El parangón de la Secta del Dragón Tigre tenía una expresión hostil y gritó—: ¿Desde cuándo el sucesor de la Isla del Fénix Divino se unió a las sectas demoníacas? ¡Esa técnica de sable de antes era claramente el Sable Asura de las sectas demoníacas!
No era el único; la mayoría de los presentes reconocieron la técnica de sable de Su Zimo.
La expresión de Su Zimo era tranquila; esperaba ser reconocido como el sucesor de la Isla del Fénix Divino.
Guardó la Fruta Bermellón en su bolsa de almacenamiento, ya que no era el momento de consumirla.
La Fruta Bermellón tenía una cantidad tremenda de energía y solo podía digerirla y absorberla en cultivo de reclusión.
Consumir la Fruta Bermellón en un campo de batalla como ese era similar a cometer suicidio.
Ahora que había logrado coger la Fruta Bermellón con éxito, ¡siempre que pudiera escapar y huir de la persecución de todos, sería libre!
—He oído que eres el monstruo encarnado número uno de toda la historia. ¡Es hora de que ponga a prueba y vea si estás a la altura de esa reputación!
Taba Feng tenía una ardiente intención de batalla y golpeó fuertemente su alabarda dorada contra el suelo.
La tierra se agrietó y reveló una serie de fisuras mientras la grava y la arena volaban por todas partes. ¡El aura de Taba Feng era torrencial!
Para ser justos, la mayoría de los cultivadores presentes habían oído hablar del monstruo encarnado de la Isla del Fénix Divino, pero eran pocos los que realmente le temían.
Además, la mayoría de ellos estaban en la etapa tardía o en el Núcleo Dorado perfeccionado, mientras que Su Zimo solo estaba en la etapa inicial.
Murong Wushuang comentó con indiferencia: —He oído que una vez entraste en el Palacio del Emperador Humano.

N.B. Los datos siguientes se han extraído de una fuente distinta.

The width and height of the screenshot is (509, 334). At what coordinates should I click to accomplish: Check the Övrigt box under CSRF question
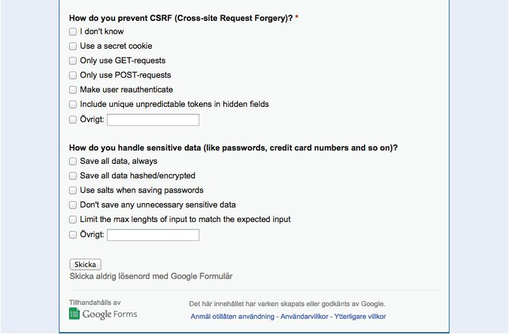(73, 120)
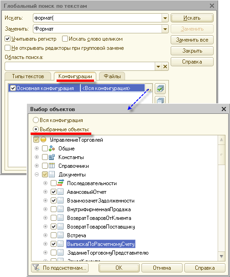The image size is (230, 277).
Task: Collapse the Документы tree node
Action: click(37, 174)
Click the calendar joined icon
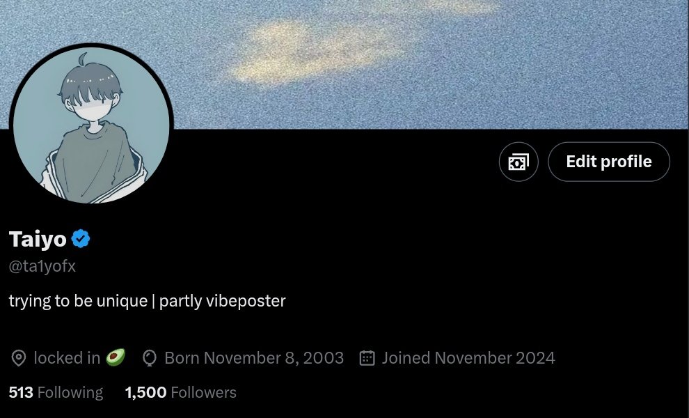Screen dimensions: 689x418 click(367, 358)
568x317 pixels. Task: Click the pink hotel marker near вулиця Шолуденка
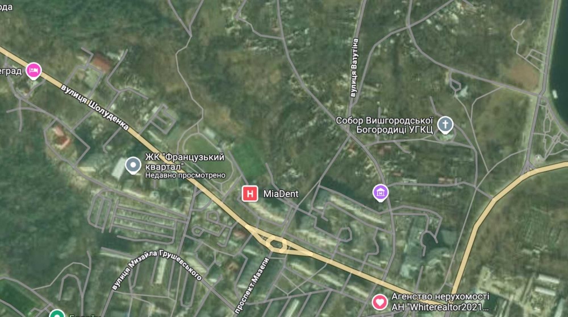[34, 71]
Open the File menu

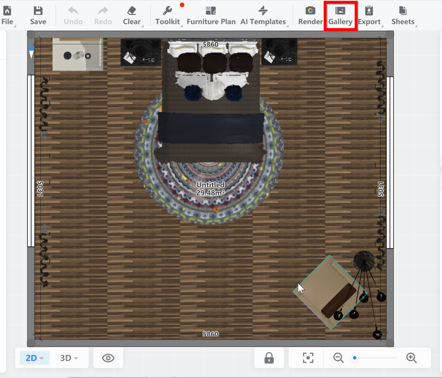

Estoy seguro de que te has beneficiado inmensamente de ello.
Esas palabras causaron un gran revuelo en la multitud.
Algunos cultivadores que inicialmente planeaban no involucrarse ahora estaban tentados.
¿Quién no estaría tentado de obtener la herencia del Palacio del Emperador Humano?
—¡Entrega la Fruta Bermellón y la herencia del Palacio del Emperador Humano y te dejaremos un cadáver completo!
El parangón de la Secta de los Siete Asesinatos blandía dos dagas y sus ojos ardían con una furiosa intención asesina que era casi corpórea.
—¡Jajajaja!
Su Zimo echó la cabeza hacia atrás en una carcajada salvaje y apuntó con su sable al grupo de paragones que bloqueaban su camino, asintiendo. —¡Bien, bien! ¡Qué arrogancia! ¿Quieren matarme incluso si les entrego la Fruta Bermellón? ¡Veamos cuántos de ustedes, paragones, logran sobrevivirme hoy!
—¡Demonio!
El parangón de la Secta del Dragón Tigre blandió sus porras y gritó con un poder divino—: Este no es el campo de batalla antiguo. ¡No es un lugar para que seas insolente!
—¿Qué puedes hacerme si quiero ser insolente?
Su Zimo se burló y se acercó al parangón de la Secta del Dragón Tigre a grandes zancadas. Gélidamente, comentó con una mirada helada—: ¡Quien se interponga en mi camino será asesinado sin piedad!
Su pelo negro danzaba salvajemente y su mirada era eléctrica. Con un aura intimidante, ¡esa figura de más de dos metros de altura parecía un poderoso celestial demoníaco capaz de asesinar inmortales que se abalanzaba sobre ellos!
—¡Maten!
Los paragones rugieron al unísono y atacaron simultáneamente.
Al instante, el vacío brilló con una intensa luz espiritual.
Diez paragones volaron por los aires, deslumbrantes como diez soles ardientes.
Taba Feng, Yuwen Wujia y el parangón de la Secta del Dragón Tigre —los tres cultivadores más aptos para el combate cuerpo a cuerpo— se habían acercado.
¡Una alabarda, una lanza dorada de tres puntas y las Porras del Dragón Tigre volaron por el aire!
Espadas voladoras, dagas, lanzas y otras armas espirituales se convirtieron en haces de luz que llegaron al instante con una intención heladora también.
En el mismo reino de cultivo, ¿quién podría defenderse del ataque combinado de esos diez paragones?